Birleşik Krallık’ta yayın yapan Channel 5 kanalı, ‘Titanic Sub: Lost at Sea’ adındaki bir belgeselle üç gündür devam eden arama kurtarma çalışmalarını ve ekstrem turizmin yükselişini ele alacak.
Belgeselde kayıp İngiliz iş insanı Hamish Harding, İngiliz-Pakistanlı iş insanı Şahzada Davud ve oğlu Süleyman, Fransız kaşif Paul-Henry Nargeolet ve dalışı düzenleyen OceanGate şirketinin CEO’su Stockton Rush’ın hikayelerine odaklanılacağının da altı çizildi. Belgeseli haber sunucusu Dan Walker’ın sunacağı belirtildi.

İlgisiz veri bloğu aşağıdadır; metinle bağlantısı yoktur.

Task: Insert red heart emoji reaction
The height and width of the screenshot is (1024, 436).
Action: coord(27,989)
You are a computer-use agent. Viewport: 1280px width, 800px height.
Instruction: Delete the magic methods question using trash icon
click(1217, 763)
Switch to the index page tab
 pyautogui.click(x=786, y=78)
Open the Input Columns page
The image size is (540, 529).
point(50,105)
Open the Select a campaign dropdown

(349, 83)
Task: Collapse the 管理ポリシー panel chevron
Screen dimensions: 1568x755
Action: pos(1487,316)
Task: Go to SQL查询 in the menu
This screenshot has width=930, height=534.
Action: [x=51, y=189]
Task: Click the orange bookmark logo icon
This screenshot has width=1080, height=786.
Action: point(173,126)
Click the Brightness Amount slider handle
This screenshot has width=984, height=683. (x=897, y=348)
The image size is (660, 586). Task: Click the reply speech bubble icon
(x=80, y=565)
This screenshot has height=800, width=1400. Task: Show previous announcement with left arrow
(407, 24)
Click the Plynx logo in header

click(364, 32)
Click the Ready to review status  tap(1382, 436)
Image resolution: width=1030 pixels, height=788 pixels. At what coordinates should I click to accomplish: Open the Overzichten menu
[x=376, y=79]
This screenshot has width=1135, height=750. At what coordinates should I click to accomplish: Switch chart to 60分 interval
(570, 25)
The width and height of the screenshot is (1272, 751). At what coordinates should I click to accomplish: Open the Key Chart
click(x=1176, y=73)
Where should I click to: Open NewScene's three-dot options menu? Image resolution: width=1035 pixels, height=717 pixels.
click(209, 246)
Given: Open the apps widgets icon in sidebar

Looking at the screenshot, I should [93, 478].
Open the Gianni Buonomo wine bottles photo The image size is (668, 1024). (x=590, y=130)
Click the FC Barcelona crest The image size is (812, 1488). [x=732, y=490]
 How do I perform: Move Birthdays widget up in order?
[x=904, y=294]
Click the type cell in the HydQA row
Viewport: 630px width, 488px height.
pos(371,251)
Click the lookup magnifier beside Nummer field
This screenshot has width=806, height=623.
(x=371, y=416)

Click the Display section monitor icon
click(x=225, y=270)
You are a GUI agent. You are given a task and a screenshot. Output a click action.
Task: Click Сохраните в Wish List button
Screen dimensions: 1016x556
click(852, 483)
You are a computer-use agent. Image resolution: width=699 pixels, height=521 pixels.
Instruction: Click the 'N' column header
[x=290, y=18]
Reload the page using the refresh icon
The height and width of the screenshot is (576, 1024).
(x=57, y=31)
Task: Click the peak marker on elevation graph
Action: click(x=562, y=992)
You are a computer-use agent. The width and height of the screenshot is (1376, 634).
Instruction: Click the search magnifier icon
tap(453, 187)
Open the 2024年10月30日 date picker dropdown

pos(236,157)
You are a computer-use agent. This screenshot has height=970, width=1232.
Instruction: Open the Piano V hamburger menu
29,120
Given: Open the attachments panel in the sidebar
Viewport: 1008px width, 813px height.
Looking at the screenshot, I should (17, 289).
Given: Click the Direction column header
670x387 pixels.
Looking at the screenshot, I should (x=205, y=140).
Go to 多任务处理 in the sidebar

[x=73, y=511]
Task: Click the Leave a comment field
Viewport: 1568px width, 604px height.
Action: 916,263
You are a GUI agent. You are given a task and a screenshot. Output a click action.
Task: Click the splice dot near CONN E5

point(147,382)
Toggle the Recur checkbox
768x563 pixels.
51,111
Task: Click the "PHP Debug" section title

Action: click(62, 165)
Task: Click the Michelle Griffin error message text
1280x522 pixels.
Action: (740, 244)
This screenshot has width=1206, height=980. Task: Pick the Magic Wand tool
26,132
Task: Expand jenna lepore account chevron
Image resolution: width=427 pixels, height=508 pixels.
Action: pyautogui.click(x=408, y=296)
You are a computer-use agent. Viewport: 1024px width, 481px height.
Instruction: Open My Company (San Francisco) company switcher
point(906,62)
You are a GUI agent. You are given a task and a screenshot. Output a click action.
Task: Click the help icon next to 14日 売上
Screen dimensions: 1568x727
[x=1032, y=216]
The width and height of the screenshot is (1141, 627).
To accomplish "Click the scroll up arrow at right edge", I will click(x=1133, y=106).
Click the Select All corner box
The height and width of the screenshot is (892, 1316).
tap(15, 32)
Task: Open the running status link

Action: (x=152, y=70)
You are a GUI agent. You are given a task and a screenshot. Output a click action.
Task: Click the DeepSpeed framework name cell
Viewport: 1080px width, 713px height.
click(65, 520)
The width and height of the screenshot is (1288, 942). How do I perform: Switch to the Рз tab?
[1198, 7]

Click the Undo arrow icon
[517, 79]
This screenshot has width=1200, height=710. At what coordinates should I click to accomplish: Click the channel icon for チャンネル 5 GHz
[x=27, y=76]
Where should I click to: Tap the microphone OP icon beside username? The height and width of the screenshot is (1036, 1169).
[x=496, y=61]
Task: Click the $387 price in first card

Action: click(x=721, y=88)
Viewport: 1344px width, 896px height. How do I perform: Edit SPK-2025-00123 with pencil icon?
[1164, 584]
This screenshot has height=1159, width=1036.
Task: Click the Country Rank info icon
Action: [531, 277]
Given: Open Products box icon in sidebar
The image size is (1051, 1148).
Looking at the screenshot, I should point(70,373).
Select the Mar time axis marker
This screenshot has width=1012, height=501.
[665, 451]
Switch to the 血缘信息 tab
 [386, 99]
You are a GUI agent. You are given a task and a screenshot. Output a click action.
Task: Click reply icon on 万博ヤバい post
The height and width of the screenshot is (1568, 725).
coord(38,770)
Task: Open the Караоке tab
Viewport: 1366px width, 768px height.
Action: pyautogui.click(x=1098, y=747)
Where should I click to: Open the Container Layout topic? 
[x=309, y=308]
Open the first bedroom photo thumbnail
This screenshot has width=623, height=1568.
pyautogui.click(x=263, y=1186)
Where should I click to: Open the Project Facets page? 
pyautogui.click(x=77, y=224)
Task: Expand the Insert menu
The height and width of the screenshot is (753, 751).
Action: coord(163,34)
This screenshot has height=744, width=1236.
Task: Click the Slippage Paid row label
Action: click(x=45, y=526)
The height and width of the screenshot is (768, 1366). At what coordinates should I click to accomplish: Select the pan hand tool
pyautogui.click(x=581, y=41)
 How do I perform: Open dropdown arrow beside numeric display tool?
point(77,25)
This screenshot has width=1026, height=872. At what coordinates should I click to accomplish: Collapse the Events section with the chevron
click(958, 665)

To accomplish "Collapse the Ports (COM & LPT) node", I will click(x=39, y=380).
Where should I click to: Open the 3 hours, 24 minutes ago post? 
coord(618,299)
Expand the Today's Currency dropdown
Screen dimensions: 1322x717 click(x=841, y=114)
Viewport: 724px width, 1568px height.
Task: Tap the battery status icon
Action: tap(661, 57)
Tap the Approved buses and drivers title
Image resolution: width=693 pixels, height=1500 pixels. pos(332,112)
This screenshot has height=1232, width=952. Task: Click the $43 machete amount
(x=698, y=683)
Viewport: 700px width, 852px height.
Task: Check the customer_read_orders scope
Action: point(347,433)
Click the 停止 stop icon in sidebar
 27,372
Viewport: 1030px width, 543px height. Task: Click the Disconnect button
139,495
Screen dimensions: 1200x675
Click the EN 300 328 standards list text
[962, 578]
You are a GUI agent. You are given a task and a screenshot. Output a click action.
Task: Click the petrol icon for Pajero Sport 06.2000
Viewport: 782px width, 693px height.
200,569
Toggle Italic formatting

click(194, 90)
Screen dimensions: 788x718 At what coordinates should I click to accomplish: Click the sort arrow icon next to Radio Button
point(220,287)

ABD sahil güvenliği, deniz kuvvetleri, Kanada sahil güvenliği ve OceanGate Expedition’a ait uçak ve gemilerden oluşan arama ekibi şimdiye kadar 25 bin 900 kilometrekareden fazla alanı uçaklarla taradı. Arama çalışmalarına sualtı kapasitesi olan Deep Energy gemisi ve Fransa’nın 4 bin metre derinliğe inebilen denizaltı robotuna sahip gemisi Atalante de katıldı.
Ne var ki tarihçi ve Titanik uzmanı Tim Maltin, “Aşağısı zifiri karanlık. Dondurucu bir soğuk var. Deniz tabanı çamurlu ve dalgalı. Cidden uzaya giden bir astronot olmak gibi bir şey” dedi.
Birleşik Krallık’taki Keele Üniversitesi’nde adli yerbilimleri profesörü Jamie Pringle, denizaltının oksijen kaynağının arama çalışmalarındaki en önemli faktör olduğunu söylese de tek zorluğun bu olmadığını da vurguladı. Deniz tabanının karadan daha engebeli olmasından dolayı bu kadar derin bir bölgeyi taramanın zor olduğunu söyleyen Pringle, “Okyanusun dibi düz değil, çok sayıda tepe ve kanyon var” dedi.
Denizaltıda olduğu bilinen İngiliz iş insanı Hamish Harding, yola çıkmadan önce Facebook hesabında yaptığı paylaşımda, “Denizaltı ekibimizde bazıları 1980’lerden bu yana Titanik’e 30’dan fazla dalış yapmış birkaç efsanevi kaşif var” diye yazmıştı. Hava koşulları nedeniyle bunun ‘2023 yılında Titanik’e yapılacak ilk ve tek insanlı görev olma ihtimalinin yüksek olduğunu’ da dile getiren Harding, ekibin dalış aktivitesine pazar günü sabah dört civarında başlamayı planladığını söylemişti.
Geçen yıl kasım ayında CBS News’un bir bölümünde muhabir David Pogue, Titan’ı denerken deniz aracının video oyunu kumandasıyla kullanılabilecek şekilde tasarlanmış olduğunu gözler önüne sermişti. O bölümde kötü hava koşulları ve iletişim sorunları nedeniyle yolculuk birkaç kez başlayıp durmuş ve hatta denizaltı birkaç saatliğine kaybolmuştu.
OceanGate CEO’su Rush, denizaltının CamperWorld’den alınmış bir aydınlatma armatürüne ve plastik şişeden yapılmış derme çatma bir tuvalete sahip olduğunu söyleyerek, “Sadece bir düğmemiz var o kadar. Asansör gibi olmalı, çok fazla beceri gerektirmemeli” demişti.
Rush, bir Logitech oyun kolunu göstererek, ‘Her şeyi bununla çalıştırıyoruz” demişti. Pogue’a güvende olduğunu söyleyen Rush, ekibinin Boeing, NASA ve Washington Üniversitesi ile birlikte çalıştığını, derin deniz basıncına dayanabilecek bir araç yarattıklarını belirtmiş ve, “Her şey arızalanabilir. İticileriniz bozulabilir, ışıklarınız gidebilir. Her şeye rağmen güvende olacaksınız” sözlerini dile getirmişti.